Chinese authorities say they have uncovered a massive underground operation run by Apple employees selling computer and phone users’ personal data.
Twenty-two people have been detained on suspicion of infringing individuals’ privacy and illegally obtaining their digital personal information, according to a statement Wednesday from local police in southern Zhejiang province.
Of the 22 suspects, 20 were Apple employees who allegedly used the company’s internal computer system to gather users’ names, phone numbers, Apple IDs, and other data, which they sold as part of a scam worth more than 50 million yuan (US$7.36 million).
The statement did not specify whether the data belonged to Chinese or foreign Apple customers.
Following months of investigation, the statement said, police across more than four provinces — Guangdong, Jiangsu, Zhejiang, and Fujian — apprehended the suspects over the weekend, seizing their “criminal tools” and dismantling their online network.
See also: China users complain of iPhone 6s Plus catching fire or exploding, consumer watchdog says
The suspects, who worked in direct marketing and outsourcing for Apple in China, allegedly charged between 10 yuan (US$1.50) and 180 yuan (US$26.50) for pieces of the illegally extracted data.

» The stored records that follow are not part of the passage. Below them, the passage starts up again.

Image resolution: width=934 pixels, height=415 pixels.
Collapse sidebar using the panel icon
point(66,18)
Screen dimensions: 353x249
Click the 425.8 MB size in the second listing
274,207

The sale of personal information is common in China, which implemented on June 1 a controversial new cybersecurity law aimed at protecting the country’s networks and private user information.
In December, an investigation by the Southern Metropolis Daily newspaper exposed a black market for private data gathered from police and government databases.

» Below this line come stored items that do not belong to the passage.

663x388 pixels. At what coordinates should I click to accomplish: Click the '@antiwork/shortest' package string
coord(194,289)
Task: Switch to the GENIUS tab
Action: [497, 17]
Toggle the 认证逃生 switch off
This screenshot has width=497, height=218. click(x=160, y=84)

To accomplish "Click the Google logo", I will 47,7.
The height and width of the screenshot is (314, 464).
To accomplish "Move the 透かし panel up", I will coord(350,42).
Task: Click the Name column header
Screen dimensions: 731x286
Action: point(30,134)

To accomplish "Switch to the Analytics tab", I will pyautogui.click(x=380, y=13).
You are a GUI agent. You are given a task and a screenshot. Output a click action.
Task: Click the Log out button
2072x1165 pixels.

Reporters successfully obtained a trove of material on one colleague — including flight history, hotel checkouts and property holdings — in exchange for a payment of 700 yuan (US$100).
Puckerberg on June 8th, 2017 at 14:20 UTC »
This is a huge problem in any industry that collects customer information. I worked at a Nextel call center. It was locked down tight, with door codes and cameras. It was common knowledge that people would apply for a job, go through 3 weeks of training, only to get onto the floor and start stealing credit cards paired with social security numbers. On my second month there, I found a thumb drive on the floor, and casually handed it to the first manager I saw walking down the hall. The place went into emergency mode while the thumb drive was analyzed on a secure laptop, and it was full of customer info. Thumbdrives were not allowed on the 'campus', neither were camera phones. You still had people writing stuff down on paper, but that was hard to hide. We had one person attempt to use Notepad but they got caught because it took too long to do it, since there was no copy/paste function, and we had floor monitors. You never knew if they were standing behind you. Also, leaving your computer unlocked 3 times, even if you were a few feet away, you were automatically terminated.
redragtoabear on June 8th, 2017 at 13:50 UTC »
Ahh this probably explains how my phone was hacked
My iCloud was logged into from an iPad in China using answers to security questions that had answers that weren't actual answers (I use a fake mothers maiden name for example, I can't remember the actual questions)
I'd never logged in online so it couldn't have been a trojan or keylogger
About 100 txt messages were sent to a Chinese number containing Chinese characters
This was about 18 months ago so it's been going on at least that long
gacorley on June 8th, 2017 at 13:35 UTC »
This is one reason to get strict privacy controls. Even if the company doesn't make a business of selling your data, some corrupt employees might steal it.